The bankruptcy filing came as lawyers representing Ruby Freeman and Shaye Moss, the two election workers, were completing discovery in their defamation case and had informed the company it intended to take depositions of the Gateway Pundit founder Jim Hoft and his twin brother, Joe Hoft, who is a contributor. “This is a common tool for reorganization and to consolidate litigation when attacks are coming from all sides. It allows TGP to consolidate this lawfare in one court for ultimate resolution,” Jim Hoft wrote at the time. “While we greatly appreciate the Judge’s careful consideration of the facts of this case, we believe some of the findings are not supported by the existing law or underlying circumstances presented at the hearing or otherwise contained within the record. The Debtor continues to consider its options and will move forward in its legal and business path,” Bart Houston, a lawyer representing the company, said in a statement.
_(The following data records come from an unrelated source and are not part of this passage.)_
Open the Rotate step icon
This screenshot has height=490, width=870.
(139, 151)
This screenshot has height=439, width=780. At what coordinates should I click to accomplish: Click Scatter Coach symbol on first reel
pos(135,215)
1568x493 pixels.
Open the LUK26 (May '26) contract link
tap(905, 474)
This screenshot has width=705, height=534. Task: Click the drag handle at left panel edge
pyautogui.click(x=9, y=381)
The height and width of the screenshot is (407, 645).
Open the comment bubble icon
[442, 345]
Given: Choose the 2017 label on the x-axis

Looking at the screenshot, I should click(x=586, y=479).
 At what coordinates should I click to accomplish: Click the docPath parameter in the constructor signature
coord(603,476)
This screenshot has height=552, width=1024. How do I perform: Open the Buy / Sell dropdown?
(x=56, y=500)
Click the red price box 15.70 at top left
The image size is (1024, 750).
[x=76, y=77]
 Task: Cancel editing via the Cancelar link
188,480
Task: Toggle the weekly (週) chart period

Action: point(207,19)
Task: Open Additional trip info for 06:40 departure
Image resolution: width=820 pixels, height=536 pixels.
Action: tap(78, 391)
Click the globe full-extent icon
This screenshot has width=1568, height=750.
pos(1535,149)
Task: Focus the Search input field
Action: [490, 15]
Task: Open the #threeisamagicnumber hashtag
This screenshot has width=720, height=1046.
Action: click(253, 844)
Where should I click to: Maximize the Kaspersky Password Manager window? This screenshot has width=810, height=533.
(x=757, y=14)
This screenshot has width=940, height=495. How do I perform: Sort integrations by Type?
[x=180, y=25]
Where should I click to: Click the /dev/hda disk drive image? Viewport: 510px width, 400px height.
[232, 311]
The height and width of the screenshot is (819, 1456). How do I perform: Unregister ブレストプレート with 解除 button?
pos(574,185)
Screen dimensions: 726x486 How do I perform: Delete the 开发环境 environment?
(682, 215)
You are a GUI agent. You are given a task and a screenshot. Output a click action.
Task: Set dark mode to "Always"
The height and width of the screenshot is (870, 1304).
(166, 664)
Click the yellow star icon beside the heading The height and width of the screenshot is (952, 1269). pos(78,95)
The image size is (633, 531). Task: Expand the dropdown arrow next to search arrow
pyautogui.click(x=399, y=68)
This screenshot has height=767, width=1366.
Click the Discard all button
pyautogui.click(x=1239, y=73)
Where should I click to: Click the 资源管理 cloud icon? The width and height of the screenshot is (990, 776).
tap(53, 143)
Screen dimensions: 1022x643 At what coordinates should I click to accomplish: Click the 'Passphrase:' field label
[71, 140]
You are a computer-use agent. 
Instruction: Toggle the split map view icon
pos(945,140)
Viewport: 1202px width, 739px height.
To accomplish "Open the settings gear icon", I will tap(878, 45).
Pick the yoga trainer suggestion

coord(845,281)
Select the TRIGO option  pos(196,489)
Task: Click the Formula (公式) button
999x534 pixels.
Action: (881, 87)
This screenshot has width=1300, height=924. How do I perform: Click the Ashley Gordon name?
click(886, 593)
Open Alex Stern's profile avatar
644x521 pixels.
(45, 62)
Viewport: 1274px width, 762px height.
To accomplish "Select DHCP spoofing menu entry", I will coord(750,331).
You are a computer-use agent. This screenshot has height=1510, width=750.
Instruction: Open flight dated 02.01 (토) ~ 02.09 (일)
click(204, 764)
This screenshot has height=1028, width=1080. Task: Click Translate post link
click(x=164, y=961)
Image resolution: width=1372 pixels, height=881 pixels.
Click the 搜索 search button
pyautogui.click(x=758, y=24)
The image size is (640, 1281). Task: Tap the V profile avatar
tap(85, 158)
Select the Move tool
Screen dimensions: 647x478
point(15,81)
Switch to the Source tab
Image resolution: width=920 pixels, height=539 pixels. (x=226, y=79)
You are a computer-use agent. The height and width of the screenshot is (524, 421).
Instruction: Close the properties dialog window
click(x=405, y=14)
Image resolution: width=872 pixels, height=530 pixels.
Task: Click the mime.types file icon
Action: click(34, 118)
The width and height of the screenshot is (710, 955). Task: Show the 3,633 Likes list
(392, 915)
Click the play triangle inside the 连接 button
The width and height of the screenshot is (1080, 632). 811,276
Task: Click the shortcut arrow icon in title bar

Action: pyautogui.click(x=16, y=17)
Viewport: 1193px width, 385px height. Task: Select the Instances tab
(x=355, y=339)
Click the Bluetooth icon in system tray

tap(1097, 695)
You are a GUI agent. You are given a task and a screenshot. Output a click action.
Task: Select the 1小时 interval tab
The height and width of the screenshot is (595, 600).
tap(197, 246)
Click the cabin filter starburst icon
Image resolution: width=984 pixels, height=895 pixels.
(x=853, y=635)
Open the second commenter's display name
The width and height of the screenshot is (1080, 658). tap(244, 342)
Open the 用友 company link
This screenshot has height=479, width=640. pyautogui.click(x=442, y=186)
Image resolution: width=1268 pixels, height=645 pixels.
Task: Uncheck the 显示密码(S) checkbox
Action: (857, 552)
The defamation cases are being closely watched because they are testing whether US libel law can be an effective tool to combat misinformation. The collateral bankruptcy cases are seen as an effort to try to avoid accountability for lying. A judge earlier this month also dismissed a bankruptcy case filed by Rudy Giuliani, who was ordered to pay the two Georgia election workers $148.1m for defaming them last year. After the 2020 election, the Gateway Pundit published several articles falsely saying that Ruby Freeman and her daughter Shaye Moss, both election workers in Fulton county, Georgia, were involved in a plot to scan ballots multiple times and steal the election. The claims were immediately debunked and both women have been cleared of any wrongdoing. The false claims were amplified by Giuliani and other Trump allies and became central to their efforts to overturn the election results. When Trump called Georgia’s top election official and asked him “to find 11,780 votes”, he mentioned Freeman by name.
Judge Mindy Mora dismissed far-right propaganda outlet The Gateway Pundit’s bankruptcy filing on Wednesday because the company filed it for bad faith reasons.